YABU but you know that now! I'd probably have wondered too. Having said that my parents have a large outbuilding, once my DH went in to get a screwdriver. He was in there a while, finding what he needed (5 mins), then he went further down the building and heard a noise, followed the noise and found my Dad backed into a corner clearly hiding from him. They get on great, my Dad really likes him and some similar interests, he is just not keen on absolutely hates spontaneous and most other social interactions.

Happy Birthday!

silvermantela · 26/04/2016 19:32

op this is one of the times I feel I live in a bizarro parallel world to most MNers. I wouldn't necessarily have been upset, as such, by their actions, but I would certainly have been very confused, which could then have led to some self-doubt and annoyance...because dropping off a card in such a way is weird.

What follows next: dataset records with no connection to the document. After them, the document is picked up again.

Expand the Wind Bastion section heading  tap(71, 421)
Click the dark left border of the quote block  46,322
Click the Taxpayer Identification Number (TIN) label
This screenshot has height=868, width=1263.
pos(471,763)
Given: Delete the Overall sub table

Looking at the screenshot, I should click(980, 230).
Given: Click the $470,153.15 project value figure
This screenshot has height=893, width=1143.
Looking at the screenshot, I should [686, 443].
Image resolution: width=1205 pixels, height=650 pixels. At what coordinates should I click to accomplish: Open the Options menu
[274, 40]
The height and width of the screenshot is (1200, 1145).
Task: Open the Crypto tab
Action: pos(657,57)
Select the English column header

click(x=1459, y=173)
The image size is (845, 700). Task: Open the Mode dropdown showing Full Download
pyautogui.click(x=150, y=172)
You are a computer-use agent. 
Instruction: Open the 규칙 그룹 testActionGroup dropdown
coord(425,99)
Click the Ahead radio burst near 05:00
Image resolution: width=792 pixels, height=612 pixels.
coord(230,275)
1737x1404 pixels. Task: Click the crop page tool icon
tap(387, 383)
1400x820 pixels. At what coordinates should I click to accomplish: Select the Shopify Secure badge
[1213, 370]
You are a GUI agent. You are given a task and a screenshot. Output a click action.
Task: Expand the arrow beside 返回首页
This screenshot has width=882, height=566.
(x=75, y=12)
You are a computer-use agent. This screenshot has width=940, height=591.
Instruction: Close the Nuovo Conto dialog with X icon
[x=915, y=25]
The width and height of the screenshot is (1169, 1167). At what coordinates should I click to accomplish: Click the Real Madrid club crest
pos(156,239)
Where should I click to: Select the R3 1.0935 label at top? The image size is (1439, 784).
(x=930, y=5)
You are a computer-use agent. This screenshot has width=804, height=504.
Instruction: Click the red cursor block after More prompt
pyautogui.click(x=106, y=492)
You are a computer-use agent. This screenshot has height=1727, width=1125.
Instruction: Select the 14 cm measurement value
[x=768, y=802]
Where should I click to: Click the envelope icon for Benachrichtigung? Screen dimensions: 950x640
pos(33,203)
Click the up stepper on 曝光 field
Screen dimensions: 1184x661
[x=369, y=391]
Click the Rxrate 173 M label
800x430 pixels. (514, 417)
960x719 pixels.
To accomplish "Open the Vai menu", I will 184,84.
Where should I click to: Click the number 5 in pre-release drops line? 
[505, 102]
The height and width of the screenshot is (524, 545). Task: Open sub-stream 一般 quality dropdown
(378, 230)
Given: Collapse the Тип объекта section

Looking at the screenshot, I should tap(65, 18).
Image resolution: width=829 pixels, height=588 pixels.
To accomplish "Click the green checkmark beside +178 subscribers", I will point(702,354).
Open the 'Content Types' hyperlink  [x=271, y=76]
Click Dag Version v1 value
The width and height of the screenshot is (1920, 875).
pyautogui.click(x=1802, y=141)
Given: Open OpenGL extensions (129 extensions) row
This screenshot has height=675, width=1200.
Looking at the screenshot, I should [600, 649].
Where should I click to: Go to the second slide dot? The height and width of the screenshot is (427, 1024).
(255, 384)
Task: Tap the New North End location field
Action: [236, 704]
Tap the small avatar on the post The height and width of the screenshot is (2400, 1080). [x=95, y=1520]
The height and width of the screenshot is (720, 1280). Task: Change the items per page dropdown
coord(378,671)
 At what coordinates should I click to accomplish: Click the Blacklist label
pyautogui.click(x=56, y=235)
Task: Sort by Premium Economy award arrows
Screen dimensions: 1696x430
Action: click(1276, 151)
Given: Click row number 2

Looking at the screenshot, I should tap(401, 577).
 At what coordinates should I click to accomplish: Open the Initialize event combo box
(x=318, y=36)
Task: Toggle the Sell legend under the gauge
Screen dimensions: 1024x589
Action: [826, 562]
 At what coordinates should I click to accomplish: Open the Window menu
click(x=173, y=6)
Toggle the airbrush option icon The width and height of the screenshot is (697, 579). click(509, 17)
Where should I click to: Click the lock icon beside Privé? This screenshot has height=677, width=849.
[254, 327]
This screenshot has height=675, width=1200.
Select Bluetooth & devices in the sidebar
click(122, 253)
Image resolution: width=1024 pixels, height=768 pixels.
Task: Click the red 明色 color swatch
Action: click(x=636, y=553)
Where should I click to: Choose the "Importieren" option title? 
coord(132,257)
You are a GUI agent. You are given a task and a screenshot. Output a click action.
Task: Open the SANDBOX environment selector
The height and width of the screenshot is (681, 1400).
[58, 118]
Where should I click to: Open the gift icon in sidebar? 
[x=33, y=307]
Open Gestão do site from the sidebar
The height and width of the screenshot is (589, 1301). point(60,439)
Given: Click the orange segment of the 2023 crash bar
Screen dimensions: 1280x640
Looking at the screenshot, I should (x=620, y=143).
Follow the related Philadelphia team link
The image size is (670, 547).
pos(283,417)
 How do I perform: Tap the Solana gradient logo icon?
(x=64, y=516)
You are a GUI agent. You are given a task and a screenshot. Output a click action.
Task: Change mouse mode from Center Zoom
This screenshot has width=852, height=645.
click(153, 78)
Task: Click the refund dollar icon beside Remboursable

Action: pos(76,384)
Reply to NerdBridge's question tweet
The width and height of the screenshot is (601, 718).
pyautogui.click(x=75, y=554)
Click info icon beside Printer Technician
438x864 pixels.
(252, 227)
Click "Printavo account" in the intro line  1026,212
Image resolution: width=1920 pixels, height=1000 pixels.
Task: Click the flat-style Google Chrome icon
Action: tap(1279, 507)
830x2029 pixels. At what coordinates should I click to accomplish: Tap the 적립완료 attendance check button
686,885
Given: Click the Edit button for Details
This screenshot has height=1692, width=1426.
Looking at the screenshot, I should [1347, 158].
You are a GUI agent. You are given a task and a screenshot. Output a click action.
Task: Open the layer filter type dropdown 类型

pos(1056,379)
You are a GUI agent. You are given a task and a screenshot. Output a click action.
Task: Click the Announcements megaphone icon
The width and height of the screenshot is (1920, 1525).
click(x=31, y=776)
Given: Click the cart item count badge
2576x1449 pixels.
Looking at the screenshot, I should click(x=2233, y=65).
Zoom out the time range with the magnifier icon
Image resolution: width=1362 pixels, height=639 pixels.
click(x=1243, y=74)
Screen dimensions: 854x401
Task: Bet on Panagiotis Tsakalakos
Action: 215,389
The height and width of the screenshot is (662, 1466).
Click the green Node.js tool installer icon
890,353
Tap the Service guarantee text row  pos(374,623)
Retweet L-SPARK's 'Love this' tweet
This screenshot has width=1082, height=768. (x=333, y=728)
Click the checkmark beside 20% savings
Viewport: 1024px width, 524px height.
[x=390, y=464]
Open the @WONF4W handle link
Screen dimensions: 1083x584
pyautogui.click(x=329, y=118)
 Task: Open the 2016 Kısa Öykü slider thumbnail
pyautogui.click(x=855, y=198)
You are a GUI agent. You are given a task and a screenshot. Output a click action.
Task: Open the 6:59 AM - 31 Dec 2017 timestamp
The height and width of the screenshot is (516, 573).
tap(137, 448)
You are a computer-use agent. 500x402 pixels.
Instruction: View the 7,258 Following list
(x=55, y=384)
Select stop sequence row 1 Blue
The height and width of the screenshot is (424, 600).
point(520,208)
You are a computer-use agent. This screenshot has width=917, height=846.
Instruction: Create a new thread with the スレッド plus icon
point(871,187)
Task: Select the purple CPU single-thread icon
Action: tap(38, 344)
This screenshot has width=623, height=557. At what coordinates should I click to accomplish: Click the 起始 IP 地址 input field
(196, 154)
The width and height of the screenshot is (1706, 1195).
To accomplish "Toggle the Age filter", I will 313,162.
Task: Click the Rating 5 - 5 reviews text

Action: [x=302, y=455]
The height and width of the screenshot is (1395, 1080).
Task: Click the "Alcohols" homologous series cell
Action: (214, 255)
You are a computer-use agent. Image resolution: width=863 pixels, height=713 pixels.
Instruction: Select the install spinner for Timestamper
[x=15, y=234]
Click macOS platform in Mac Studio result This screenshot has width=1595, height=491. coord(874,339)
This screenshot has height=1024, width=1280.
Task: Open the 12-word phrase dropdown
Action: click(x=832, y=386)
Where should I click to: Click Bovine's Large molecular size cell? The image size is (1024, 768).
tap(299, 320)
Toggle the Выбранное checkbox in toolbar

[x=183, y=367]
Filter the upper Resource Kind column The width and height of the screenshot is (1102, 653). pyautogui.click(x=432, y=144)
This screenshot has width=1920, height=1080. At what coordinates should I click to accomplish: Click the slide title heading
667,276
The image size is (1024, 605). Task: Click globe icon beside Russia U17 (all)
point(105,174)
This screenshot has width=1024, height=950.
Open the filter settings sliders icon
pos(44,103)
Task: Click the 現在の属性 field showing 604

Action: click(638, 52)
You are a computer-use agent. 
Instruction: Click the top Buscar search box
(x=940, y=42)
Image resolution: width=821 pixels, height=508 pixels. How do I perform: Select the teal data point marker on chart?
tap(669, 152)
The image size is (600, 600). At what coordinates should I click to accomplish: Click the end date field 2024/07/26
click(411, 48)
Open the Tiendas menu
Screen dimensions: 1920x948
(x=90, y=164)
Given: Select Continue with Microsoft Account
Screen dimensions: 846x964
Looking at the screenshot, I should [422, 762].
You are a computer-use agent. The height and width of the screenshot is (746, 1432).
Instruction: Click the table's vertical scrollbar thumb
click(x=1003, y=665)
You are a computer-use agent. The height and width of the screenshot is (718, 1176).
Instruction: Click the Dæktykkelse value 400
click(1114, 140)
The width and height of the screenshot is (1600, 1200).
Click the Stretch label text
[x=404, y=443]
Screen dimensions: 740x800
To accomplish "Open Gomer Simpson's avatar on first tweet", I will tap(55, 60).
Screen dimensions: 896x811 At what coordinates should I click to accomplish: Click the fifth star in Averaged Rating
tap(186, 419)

  • If they were worried about waking you up, they could have knocked gently - then posted card if no answer
  • If you were wandering around in your pants/showering/didn't want to be disturbed again knock, if no answer, fair enough
  • If they didn't want to impose - just say hello, happy birthday, and then make an excuse to leave
  • If they were in a hurry - same

But driving for nearly an hour and a half to get there and back, parking way up the road, sidling past any windows ninja-style, dropping it through the letter box and then legging it back to the car, all to avoid actually speaking a few words to a member of their own family, is strange, strange, strange!

They seem very nice re:£50 and I'm glad you spoke to them and have had a nice day but I am very Confused at all the posters thinking you were somehow the unreasonable one!

silvermantela · 26/04/2016 19:35

I mean...why didn't they just post a cheque with card or do a bank transfer if they didn't actually want to see you on your birthday? It must have cost them at least an extra £15 in petrol to have driven 40 mins there and back only to deliberately not see you???

OnceAMeerNotAlwaysAMeer · 26/04/2016 20:09

For DH's 50th she shoved a cheque for £3000 through the door and drove off at speed

She did what?

Excuse me, would you like to swap MILs?

Mind you I love mine. But she doesn't drop cheques for 3k through the door and on top of that have the delightful courtesy not to wake me up!

Op, horses for courses, but it's nice that you had a lovely chat with her later on :)

Fidelia · 26/04/2016 20:20

This reply has been deleted

Message withdrawn at poster's request.

wheresthel1ght · 26/04/2016 21:01

Happy Birthday OP.Cake

However yab a tiny bit u - there any any number of reasons but the most likely is they might have been passing en route to somewhere and just popped it through the door but not had time to speak

Pull up your big girl pants and speak to them! I bet they will be gutted you are upset.